Castle Ward - East Division

Gosforth Parish.


gosForth parish comprises the townships of East Brunton, West Brunton, Coxlodge, Fawdon, North Gosforth, South Gosforth, and East and West Kenton, It is bounded on the north-west by Dinnington parish, on the west by Newburn, parish, on the south by the parishes of All Saints, St. Andrew, and St. John, and on the east and north-east by Long Benton parish. It is about two miles from north to south, about three miles from east to west, and comprises an area of 6,355 statute acres. The number of inhabitants in 1801, was 1,385; in 1811, 1,988; in 1821, 3,295; in 1831, 3,546; in 1841, 3,020; and in 1851, 2,319 souls. There are several excellent coalmines in this parish, in which great numbers of the inhabitants are employed.

east brunton, a township and hamlet in this parish, but locally situated in the west division of Castle Ward, is the property of Thomas Smith, Esq., R. B. Sanderson, Esq., Rev. J. Robson, and Messrs. Hutchinson. The township contains 953 acres, and its rateable value is 1,255. Population in 1801, 69; in 1811, 79; in 1821, 270; in 1831, 268; in 1841, 268; and in 1851, in consequence of the cessation of work at the collieries, it had decreased to 90 souls. East and West Brunton, Fawdon, Dinnington, Weetslade, and Wide Open, formed the manor and estate of the Hazlerigge family, and were sold in 1768, pursuant to an order of the High Court of Chancery, reserving only the coal-mines of Fawdon and Brunton, which were leased by the representatives of John du Ponthieu, Esq. The mines have not been worked for some years. The hamlet of East Brunton is situated about four miles N.N.W. from Newcastle.

west brunton is a township and hamlet in the above parish, the property of Matthew Bell, Esq. of Woolsington, and is locally situated in the west division of Castle Ward. The area of the township is 1,134 acres, and its rateable value 1,414. The population in 1801, was 101; in 1811, 138; in 1821, 126; in 1831, 118; in 1841, 109; and in 1851, 105 souls. A small portion of this township containing four houses, and eighteen persons, is said to belong to the parish of Dinnington. The hamlet of West Brunton is four miles N.N.W. of Newcastle.

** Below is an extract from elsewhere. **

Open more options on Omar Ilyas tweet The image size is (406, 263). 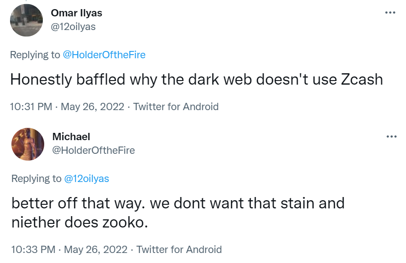[x=390, y=12]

coxlodge is a township and village in this parish, but locally situated in the west division of Castle Ward. The principal landowners are W. Dunn, Esq. R. Robson, Esq. and J.J. Bulman, Esq. The township contains 808 acres, and the rateable value is 3,557. The number of inhabitants in 1801, was 108; in 1811, 356; in 1821, 633; in 1831, 965; in 1841, 924; and in 1851, 970 souls. Here is a colliery worked by Matthew Bell, & Co., and in which many of the inhabitants are employed. The Grand Stand on the north side of the Newcastle Race Course, is in this township. It was built in 1800, and is very well adapted for the purposes for which it was erected. the village of coxlodge is situated two and a half miles north of Newcastle. It contains several handsome stone houses, and many others are in process of erection. There is a Methodist Chapel and Sunday School here, which were erected in 1819.

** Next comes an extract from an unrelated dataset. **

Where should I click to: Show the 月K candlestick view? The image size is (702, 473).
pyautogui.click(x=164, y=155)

causeway end is a hamlet in this township, two miles north of Newcastle.

Fawdon is a township and village in the above parish, but locally situated in the west division of Castle Ward, the property of Matthew Bell, Esq., and Mr. Charlton. The township comprises an area of 522 acres, and the rateable value is 1,320. The number of inhabitants in 1801, was 26; in 1811, 100; in 1821, 747; in 1831, 707; in 1841, 544; and in 1851, in consequence of the cessation of work at the collieries, it had decreased to 254 souls. The village of Fawdon is three miles N.N.W. of Newcastle. haddrick's mill, a hamlet in this township, occupies a romantic situation in the Ouseburn Dean, two and half miles north by east of Newcastle. There are several neat cottages here, and the place is said to have acquired its name from its serving as a haunt to a band of robbers bearing the name of Haddrick, who possessed it for a considerable period. Whether this tradition be true or false, we possess, at present, no means to prove or disprove its authenticity.

gosforth (north) is a township in the parish of the same name, situated four miles north from Newcastle. It contains 1,066 acres, and its rateable value is 3,005. The population in 1801, was 133; in 1811, 127; in 1821, 141; in 1831, 145; in 1841, 132; and 1851, 123 souls. The principal landowners are Thomas Smith, Esq., and the Messrs Laycock. This township and that of South Gosforth, are locally situated in the eastern division of Castle Ward, the remainder of the parish being in the western division. North Gosforth Chapel now almost levelled with the ground, began to be disused in the early part of the eighteenth century. Its remains are situated upwards of a mile north of the present church, and consists of the church or chapel, a grave-yard, with monumental and other stones. In the summer of 1826, R.H. Brandling, Esq. caused the place to be cleared of the weeds and long deposited rubbish, by which it was covered, and brought to light many more of these mementoes. This estate from the year 1100 to 1509, was the property of the ancient family of Surtees, from whom it was transferred by marriage to the Brandlings, one of whom Charles Brandling, Esq., was High Sheriff of Northumberland, in 1781, and M.P. for Newcastle in 1784, 1790, and 1796, but he resigned his seat in 1797, and was succeeded by his son, Charles John Brandling, Esq., who subsequently represented the county in parliament from 1820, to his decease in 1826.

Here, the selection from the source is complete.